June 21 marks the summer solstice and it is the longest day of the year, and at night - Kupala Night - a night of dancing, burning fires and entertainment! Kupala Night is a Slavic holiday associated with the summer solstice of the Sun, celebrated during the shortest night of the year. In the south of Poland, Podkarpacie and Silesia is called bonfire or bonfires, in Warmia and Mazury Palinock. The name Kupala Night, Kupalnock, has been preserved in the tradition of Mazovia and Podlasie. Kupalnock is devoted above all to the elements of water and fire, having purifying power. It is also a celebration sun and moon, fertility, joy and love. Kupala night was connected with various Slavic rites. The Slavs organized it in honor of Kupala, the goddess of love and healing plants, and also the patron of wise women. It was to ensure prosperity and abundance of harvest, good weather, as well as success in love. The ceremonies must have started at a campfire on the banks of the river or at the top of the hill. The celebration was full of dancing, singing and courtship that lasted until morning.
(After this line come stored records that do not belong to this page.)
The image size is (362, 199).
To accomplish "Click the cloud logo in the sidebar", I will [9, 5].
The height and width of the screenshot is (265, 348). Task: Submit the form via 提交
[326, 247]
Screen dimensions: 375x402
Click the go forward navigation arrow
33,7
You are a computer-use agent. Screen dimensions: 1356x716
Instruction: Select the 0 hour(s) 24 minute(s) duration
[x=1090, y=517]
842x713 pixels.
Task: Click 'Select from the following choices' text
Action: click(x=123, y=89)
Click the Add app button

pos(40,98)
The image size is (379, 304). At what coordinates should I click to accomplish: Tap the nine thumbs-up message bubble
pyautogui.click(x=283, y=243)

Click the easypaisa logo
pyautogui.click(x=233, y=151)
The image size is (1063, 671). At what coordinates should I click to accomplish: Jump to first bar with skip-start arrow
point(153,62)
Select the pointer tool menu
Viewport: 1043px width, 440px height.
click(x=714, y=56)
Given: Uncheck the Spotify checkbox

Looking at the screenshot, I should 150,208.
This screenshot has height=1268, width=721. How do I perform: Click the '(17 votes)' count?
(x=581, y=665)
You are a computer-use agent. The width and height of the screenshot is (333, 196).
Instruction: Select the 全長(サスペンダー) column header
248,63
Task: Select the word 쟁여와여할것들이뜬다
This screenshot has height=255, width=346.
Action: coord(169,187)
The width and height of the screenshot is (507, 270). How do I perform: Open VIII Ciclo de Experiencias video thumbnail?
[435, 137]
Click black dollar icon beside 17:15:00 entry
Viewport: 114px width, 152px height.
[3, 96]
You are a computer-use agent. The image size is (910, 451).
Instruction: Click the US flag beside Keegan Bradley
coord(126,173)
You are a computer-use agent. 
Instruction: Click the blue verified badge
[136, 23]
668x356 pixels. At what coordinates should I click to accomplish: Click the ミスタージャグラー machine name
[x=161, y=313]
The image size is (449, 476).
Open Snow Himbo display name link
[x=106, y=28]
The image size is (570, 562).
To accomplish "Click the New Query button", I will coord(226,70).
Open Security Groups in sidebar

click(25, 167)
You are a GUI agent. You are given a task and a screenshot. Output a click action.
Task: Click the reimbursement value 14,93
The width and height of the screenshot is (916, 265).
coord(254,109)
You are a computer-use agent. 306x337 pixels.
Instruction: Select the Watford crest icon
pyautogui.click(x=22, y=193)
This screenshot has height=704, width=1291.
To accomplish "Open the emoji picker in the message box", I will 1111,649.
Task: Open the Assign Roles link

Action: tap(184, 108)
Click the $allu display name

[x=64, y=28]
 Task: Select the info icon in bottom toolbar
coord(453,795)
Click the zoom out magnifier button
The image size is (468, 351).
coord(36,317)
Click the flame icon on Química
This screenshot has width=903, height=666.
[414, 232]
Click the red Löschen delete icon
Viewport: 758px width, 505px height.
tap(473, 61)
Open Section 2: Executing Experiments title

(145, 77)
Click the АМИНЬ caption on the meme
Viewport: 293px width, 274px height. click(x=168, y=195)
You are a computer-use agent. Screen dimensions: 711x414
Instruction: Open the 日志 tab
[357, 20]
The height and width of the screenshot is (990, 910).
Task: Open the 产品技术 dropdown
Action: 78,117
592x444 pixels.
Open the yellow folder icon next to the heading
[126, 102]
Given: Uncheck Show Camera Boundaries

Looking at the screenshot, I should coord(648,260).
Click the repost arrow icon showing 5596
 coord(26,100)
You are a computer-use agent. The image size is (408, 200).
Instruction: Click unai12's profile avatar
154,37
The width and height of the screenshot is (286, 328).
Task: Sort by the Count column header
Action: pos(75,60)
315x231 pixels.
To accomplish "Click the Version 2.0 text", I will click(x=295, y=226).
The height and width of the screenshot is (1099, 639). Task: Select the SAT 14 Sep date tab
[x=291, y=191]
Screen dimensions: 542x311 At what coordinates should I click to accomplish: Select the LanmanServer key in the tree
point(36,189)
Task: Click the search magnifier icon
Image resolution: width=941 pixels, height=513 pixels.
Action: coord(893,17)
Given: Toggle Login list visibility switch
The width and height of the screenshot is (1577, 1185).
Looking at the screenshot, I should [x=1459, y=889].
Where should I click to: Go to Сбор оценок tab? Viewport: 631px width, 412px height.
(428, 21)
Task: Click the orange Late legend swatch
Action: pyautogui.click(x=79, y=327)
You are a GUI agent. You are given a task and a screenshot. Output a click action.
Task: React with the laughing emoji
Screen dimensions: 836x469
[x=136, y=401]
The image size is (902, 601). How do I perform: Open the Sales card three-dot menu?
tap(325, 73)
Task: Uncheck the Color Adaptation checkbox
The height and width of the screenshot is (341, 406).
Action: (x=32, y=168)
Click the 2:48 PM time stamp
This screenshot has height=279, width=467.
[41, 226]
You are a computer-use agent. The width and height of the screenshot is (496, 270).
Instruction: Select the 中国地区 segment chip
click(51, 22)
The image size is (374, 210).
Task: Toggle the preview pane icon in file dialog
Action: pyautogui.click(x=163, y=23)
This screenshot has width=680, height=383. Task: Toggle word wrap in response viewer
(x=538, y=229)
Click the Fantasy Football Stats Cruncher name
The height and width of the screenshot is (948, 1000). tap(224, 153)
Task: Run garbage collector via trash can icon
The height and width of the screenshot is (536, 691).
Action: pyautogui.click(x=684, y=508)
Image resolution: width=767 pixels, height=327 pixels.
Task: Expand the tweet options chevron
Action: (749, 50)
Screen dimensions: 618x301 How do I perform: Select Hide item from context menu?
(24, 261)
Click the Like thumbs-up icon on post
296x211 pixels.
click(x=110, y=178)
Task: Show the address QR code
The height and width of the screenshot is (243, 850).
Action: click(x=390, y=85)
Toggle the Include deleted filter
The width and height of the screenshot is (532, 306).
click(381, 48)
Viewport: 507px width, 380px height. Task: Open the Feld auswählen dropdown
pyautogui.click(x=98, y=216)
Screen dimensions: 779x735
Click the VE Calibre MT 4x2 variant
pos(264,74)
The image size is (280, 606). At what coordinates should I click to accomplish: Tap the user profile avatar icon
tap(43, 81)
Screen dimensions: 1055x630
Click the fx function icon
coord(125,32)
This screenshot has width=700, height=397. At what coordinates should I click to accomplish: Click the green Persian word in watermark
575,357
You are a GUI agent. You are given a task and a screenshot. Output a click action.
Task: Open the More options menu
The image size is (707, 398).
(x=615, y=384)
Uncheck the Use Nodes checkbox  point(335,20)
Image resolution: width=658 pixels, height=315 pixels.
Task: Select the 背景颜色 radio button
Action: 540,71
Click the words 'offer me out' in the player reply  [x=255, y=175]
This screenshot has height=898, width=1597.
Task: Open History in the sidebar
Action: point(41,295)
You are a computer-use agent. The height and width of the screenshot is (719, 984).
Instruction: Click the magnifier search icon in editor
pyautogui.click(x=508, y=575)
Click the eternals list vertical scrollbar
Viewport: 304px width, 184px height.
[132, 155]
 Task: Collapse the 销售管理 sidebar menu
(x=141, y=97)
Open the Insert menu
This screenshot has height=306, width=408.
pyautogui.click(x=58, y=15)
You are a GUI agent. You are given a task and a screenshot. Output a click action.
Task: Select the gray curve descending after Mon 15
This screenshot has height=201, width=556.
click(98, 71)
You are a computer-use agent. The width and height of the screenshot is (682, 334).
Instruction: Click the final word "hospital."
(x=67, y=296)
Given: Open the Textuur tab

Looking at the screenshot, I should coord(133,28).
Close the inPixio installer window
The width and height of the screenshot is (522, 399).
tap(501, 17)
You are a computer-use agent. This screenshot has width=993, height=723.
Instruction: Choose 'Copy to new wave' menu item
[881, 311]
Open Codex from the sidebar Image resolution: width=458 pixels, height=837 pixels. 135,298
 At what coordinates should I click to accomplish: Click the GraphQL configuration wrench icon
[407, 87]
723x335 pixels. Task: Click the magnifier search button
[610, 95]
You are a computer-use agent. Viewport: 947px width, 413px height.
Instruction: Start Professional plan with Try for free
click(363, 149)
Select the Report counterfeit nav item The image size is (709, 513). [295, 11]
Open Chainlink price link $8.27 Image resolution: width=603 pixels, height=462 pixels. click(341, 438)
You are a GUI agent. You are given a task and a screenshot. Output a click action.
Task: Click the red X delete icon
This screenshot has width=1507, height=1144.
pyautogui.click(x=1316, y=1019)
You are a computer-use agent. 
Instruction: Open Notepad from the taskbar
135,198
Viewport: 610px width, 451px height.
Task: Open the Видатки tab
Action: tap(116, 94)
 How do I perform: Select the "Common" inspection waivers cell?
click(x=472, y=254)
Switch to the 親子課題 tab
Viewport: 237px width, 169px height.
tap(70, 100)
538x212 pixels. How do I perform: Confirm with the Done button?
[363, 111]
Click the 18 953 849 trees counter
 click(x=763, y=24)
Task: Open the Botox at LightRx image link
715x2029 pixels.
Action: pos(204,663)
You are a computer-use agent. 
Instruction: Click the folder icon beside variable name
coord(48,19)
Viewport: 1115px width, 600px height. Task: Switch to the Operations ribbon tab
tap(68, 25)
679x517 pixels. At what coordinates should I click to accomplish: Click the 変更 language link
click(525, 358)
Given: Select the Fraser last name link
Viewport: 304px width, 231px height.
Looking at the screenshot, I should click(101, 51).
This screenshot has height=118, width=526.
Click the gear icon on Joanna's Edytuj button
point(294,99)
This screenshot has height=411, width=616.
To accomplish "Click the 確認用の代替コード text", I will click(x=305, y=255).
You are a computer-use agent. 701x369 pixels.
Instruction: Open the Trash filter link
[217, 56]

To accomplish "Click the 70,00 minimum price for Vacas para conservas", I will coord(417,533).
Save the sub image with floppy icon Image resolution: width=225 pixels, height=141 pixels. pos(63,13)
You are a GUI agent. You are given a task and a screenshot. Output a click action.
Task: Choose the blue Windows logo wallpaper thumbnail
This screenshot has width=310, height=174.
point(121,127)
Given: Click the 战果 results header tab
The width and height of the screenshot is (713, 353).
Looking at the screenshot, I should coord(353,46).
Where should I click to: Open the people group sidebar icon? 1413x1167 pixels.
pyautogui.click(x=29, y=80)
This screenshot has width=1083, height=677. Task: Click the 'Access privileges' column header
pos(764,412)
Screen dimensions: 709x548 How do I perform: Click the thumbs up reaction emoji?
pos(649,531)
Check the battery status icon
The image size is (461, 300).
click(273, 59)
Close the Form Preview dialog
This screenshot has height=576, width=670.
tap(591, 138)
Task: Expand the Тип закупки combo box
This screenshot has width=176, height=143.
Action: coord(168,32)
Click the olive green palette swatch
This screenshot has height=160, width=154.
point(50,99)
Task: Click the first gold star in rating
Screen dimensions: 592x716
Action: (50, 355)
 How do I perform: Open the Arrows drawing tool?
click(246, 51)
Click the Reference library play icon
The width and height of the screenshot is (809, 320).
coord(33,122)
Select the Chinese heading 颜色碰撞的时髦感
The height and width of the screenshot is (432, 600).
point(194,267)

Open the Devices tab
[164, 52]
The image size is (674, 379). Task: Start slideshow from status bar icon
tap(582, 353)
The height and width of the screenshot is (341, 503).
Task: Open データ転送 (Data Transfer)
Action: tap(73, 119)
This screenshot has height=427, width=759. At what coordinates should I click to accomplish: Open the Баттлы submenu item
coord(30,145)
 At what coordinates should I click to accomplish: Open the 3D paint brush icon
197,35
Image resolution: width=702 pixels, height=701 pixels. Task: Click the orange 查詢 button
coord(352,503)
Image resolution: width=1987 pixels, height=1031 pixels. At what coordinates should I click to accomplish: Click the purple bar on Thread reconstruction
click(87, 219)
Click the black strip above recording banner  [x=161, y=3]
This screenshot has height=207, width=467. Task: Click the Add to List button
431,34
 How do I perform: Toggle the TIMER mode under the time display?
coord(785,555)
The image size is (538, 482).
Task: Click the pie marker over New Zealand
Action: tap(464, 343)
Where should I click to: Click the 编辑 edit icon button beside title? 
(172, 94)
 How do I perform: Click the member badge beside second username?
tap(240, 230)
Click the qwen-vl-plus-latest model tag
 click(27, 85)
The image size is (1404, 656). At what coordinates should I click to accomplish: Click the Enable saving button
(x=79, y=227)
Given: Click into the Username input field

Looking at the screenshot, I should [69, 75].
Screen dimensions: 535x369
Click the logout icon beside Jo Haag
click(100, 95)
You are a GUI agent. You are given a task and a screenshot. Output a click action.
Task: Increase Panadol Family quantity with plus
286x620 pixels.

Throwing Wreaths On the Water
The most popular habits of the night include throwing wreaths on water. It is a divination for the ladies and bachelors who are waiting for love. The wreath should be thrown into the river, not into the lake, so that some bachelor will catch it, otherwise the owner will not experience love for a year. If the boy does not pick up any wreath, he will have to be alone until next year.

Finding a Fern Flower
The second custom of Kupala Night is to look for a fern flower, also known as a perun flower, a sign of great happiness, wisdom, and the ability to see all the treasures hidden in the earth. It blooms once a year and it is very hard to find it. According to the divination, the person who seeks it must be very brave and right. It guarantees happiness, wealth and the ability to influence the feelings of others. The young people were going to the forest to look for a mythical flower of ferns, at dawn they returned to the still burning fires to graze with a  sagebrush, jump over the flames of the fire holding their hands. The jump on this one day of the year was a symbolic ritual of marriage.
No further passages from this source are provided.